'''
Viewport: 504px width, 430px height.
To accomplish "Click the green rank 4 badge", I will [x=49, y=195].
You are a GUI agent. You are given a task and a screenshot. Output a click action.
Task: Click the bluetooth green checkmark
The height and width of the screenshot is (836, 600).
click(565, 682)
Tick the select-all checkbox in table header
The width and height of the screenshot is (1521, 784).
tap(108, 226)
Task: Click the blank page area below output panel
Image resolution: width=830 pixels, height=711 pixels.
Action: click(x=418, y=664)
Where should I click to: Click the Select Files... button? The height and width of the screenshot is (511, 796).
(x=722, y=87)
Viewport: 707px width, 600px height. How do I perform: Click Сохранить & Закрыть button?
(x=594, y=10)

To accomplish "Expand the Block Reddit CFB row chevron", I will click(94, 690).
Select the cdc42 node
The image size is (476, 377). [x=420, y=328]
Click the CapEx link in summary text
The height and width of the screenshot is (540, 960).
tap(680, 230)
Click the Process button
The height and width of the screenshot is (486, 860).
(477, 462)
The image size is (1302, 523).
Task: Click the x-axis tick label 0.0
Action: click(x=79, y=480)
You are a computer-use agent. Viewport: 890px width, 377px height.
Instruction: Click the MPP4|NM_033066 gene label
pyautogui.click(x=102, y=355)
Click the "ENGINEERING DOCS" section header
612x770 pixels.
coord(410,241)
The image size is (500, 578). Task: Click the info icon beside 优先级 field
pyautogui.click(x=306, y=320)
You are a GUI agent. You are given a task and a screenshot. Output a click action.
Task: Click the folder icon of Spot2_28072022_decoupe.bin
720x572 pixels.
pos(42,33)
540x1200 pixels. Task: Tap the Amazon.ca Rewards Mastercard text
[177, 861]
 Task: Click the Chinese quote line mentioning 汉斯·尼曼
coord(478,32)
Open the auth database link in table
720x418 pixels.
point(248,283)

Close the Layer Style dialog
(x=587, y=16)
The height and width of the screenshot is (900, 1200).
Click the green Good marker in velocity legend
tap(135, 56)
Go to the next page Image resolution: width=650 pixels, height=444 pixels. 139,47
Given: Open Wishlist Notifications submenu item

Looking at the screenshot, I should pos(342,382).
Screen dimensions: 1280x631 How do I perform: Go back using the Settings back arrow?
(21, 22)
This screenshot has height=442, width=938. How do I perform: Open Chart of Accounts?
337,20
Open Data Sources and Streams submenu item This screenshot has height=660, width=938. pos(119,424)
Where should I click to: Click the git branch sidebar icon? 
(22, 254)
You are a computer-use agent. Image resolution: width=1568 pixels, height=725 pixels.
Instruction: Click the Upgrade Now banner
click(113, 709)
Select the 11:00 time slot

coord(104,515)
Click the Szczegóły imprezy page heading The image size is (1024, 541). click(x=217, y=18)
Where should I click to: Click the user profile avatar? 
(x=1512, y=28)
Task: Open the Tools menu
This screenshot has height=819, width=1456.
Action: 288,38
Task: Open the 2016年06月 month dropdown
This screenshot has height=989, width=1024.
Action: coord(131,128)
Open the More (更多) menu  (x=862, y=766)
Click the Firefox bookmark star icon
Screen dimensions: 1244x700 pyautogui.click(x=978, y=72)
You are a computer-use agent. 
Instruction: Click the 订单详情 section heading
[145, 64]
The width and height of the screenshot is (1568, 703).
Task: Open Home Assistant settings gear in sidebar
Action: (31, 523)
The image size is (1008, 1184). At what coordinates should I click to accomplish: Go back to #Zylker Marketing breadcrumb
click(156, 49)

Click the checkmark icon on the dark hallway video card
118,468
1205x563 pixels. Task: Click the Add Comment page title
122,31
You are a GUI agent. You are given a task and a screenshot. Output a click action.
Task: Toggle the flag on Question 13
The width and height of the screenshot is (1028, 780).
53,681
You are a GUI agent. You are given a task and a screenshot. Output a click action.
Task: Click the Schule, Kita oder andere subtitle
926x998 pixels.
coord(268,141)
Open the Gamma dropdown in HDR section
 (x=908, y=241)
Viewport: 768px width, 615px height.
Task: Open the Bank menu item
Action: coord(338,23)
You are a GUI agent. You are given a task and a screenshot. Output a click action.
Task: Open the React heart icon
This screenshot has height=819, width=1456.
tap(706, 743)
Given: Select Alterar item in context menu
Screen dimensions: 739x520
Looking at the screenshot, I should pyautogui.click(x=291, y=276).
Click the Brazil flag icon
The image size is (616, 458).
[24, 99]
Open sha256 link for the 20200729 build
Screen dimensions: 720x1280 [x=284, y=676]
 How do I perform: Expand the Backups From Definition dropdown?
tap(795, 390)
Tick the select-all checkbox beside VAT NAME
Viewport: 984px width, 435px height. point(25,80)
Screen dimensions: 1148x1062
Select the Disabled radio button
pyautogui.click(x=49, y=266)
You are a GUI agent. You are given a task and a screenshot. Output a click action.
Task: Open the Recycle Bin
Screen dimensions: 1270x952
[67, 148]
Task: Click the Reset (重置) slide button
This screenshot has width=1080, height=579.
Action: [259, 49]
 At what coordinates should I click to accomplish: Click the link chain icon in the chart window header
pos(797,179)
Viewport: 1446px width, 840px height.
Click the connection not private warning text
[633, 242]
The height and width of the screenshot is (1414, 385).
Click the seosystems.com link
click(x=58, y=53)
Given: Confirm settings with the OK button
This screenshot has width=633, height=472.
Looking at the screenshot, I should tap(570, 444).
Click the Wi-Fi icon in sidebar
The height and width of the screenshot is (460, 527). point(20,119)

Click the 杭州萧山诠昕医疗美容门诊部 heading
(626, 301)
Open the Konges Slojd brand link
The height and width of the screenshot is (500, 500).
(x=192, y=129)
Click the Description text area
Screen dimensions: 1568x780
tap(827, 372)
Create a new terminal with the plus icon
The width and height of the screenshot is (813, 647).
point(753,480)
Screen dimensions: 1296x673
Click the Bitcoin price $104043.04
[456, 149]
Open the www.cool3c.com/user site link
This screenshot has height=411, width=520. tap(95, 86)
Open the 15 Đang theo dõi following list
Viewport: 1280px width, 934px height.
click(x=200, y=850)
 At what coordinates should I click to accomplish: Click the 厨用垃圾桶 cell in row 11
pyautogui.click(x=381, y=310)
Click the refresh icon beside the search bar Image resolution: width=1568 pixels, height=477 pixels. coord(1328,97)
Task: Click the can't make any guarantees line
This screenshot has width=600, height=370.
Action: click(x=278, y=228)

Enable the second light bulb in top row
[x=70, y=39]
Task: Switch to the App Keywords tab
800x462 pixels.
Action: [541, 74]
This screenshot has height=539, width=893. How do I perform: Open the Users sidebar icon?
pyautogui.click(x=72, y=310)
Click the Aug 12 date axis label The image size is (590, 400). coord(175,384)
'''
* **DESCRIPTION OF THE TASK**: The entries above hold a line with "Open sha256 link for the 20200729 build" and a later line with "Viewport: 1446px width, 840px height.". Write out exactly those lines and all lines between, nothing more.

* **TASK SOLUTION**:
Open sha256 link for the 20200729 build
Screen dimensions: 720x1280 [x=284, y=676]
 How do I perform: Expand the Backups From Definition dropdown?
tap(795, 390)
Tick the select-all checkbox beside VAT NAME
Viewport: 984px width, 435px height. point(25,80)
Screen dimensions: 1148x1062
Select the Disabled radio button
pyautogui.click(x=49, y=266)
You are a GUI agent. You are given a task and a screenshot. Output a click action.
Task: Open the Recycle Bin
Screen dimensions: 1270x952
[67, 148]
Task: Click the Reset (重置) slide button
This screenshot has width=1080, height=579.
Action: [259, 49]
 At what coordinates should I click to accomplish: Click the link chain icon in the chart window header
pos(797,179)
Viewport: 1446px width, 840px height.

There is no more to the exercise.